I'LL ALWAYS LOVE YOU

I'LL ALWAYS LOVE YOU
40. Kejutan 4



"SURPRISE,,,,!!!"


Ariel menoleh saat mendengar Joel dan Bram berseru bersama.


"Selamat ulang tahun, Ariel,"


Joel dan Bram kembali mengucapkan kalimat yang sama. Tersenyum lebar sembari merentangkan kedua tangannya.


"Ini,,," Ariel berkata sembari menunjuk apa yang ada dibelakangnya, masih tidak percaya dengan yang dilihatnya.


Tak lama, alunan melodi piano terdengar. Memainkan lagu selamat ulang tahun.


Ariel mengarahkan pandangannya kearah piano yang telah berada disana dengan seseorang duduk dibaliknya.


'Bagaimana cara mereka membawa piano kesini?' batin Ariel.


Ariel masih terpaku ditempatnya hingga lagu berakhir dan muncul seseorang yang sangat dikenalnya.


"Charlie,,,?" desis Ariel melebarkan matanya.


Charlie tersenyum simpul dan menghampiri Ariel. Menuntunnya menuju satu-satunya meja yang telah disediakan disana dengan empat kursi mengelilinginya.


Ditengah meja sebuah Lady Baltimore Cake dengan lilin yang tertancap dikue itu dalam keadaan belum menyala.


"Apakah kalian yang menyiapkan ini semua?" tanya Ariel dengan mata terpaku pada apa yang ada dimeja.


"Tentu saja," sambut Bram.


"Lalu kue ini?" tanya Arie menunjuk Lady Baltimore Cake yang ada dimeja.


"Sangat mudah untuk mendapatkannya jika memesan sebelumnya bukan? Dan aku ingat itu adalah kue favoritmu," jawab Bram santai.


"Apakah kau menyukai kejutannya?" tanya Charlie menyadarkan Ariel.


"Bagaimana kamu bisa berada disini?" Ariel balas bertanya.


"Ohoo,, Kata-kata besar untuk seseorang yang mengira aku tidak akan datang untuk acara penting ini," sindir Charlie.


"Eh,, Tidak,, Bukan begitu,," ralat Ariel berubah panik.


"Aku tidak bermaksud untuk menyinggungmu," sambungnya.


Charlie tertawa ringan sebelum kembali berkata.


"Kau bersikap seolah bukan dirimu, Ariel.
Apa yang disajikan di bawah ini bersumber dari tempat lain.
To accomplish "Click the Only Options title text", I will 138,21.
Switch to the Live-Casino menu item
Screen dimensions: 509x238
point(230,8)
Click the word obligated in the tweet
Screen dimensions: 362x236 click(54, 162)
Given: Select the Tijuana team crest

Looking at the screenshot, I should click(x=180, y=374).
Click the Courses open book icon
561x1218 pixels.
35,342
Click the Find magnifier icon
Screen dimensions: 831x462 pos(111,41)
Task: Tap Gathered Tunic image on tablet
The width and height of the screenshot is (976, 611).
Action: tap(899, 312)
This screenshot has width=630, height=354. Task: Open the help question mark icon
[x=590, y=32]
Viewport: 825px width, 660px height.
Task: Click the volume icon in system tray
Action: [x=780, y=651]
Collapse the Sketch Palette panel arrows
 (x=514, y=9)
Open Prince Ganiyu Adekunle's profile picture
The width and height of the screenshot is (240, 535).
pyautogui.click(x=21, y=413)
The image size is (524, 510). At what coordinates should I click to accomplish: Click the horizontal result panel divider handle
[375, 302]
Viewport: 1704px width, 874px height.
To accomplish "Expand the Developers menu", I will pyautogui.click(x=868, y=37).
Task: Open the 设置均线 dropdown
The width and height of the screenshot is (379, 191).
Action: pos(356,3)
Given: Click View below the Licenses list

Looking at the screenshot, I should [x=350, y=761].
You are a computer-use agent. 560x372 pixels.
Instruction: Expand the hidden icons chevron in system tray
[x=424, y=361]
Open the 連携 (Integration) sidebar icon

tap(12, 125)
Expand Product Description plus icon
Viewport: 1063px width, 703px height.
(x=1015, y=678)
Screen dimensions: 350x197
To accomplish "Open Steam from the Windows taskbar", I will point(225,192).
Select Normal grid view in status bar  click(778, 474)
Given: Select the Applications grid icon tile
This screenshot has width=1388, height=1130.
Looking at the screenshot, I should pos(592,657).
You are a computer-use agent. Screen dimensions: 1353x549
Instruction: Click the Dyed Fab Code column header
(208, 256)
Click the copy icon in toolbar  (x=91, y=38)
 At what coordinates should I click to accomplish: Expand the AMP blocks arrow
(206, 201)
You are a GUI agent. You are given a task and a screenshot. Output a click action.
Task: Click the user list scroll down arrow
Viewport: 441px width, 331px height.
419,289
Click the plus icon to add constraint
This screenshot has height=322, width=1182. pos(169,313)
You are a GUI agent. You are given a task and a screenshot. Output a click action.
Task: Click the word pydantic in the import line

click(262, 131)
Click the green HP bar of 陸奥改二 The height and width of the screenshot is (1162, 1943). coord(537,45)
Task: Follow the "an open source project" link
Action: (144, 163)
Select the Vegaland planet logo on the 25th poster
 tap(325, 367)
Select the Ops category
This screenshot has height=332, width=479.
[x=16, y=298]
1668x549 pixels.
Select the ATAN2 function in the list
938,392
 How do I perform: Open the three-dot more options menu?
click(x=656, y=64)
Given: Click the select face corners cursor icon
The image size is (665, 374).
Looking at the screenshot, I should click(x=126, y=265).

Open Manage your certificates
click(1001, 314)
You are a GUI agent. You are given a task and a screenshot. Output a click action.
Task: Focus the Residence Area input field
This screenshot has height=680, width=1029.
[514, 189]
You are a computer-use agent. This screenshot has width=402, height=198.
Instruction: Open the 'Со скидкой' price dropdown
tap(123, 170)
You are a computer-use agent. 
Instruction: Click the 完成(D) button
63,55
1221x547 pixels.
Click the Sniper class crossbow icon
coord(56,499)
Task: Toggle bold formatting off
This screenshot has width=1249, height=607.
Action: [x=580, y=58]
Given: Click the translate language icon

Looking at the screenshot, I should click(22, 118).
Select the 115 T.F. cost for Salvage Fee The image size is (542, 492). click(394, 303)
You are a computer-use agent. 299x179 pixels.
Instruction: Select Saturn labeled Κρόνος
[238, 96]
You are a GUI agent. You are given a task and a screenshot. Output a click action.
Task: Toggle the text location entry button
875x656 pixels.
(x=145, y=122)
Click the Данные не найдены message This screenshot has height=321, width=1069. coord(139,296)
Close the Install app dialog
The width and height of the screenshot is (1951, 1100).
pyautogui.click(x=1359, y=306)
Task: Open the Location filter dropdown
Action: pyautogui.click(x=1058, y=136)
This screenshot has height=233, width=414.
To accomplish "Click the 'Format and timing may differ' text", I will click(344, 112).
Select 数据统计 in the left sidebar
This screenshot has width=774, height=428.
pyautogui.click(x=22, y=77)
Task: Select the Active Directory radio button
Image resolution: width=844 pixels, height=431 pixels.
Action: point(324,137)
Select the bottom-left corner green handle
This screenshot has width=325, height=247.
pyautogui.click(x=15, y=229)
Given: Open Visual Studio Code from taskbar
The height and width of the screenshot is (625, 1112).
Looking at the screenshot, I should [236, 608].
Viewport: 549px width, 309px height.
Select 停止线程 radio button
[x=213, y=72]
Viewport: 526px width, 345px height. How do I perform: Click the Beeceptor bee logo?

Apakah kau sadar akan itu?" goda Charlie.


"Aku yang memintanya untuk datang," sela Joel.


"Aku ingat Charlie bisa memainkan piano, jadi kami meminta bantuannya," terang Joel.


"Jujur saja, awalnya aku menolak. Tapi saat dia mengatakan itu untukmu, aku langsung menyetujuinya dan berlatih untuk itu," timpal Charlie.


"Itu membuatku tersentuh, terima kasih banyak, Charlie," sambut Ariel.


"Sekarang, duduklah," ucap Charlie sembari membimbing Ariel untuk duduk.


Ariel menurut duduk, diikuti Charlie, Bram dan Joel. Charlie menghidupkan lilin dan mendekatkan kue pada Ariel.


"Sekarang, waktunya Make a wish," ucap Charlie.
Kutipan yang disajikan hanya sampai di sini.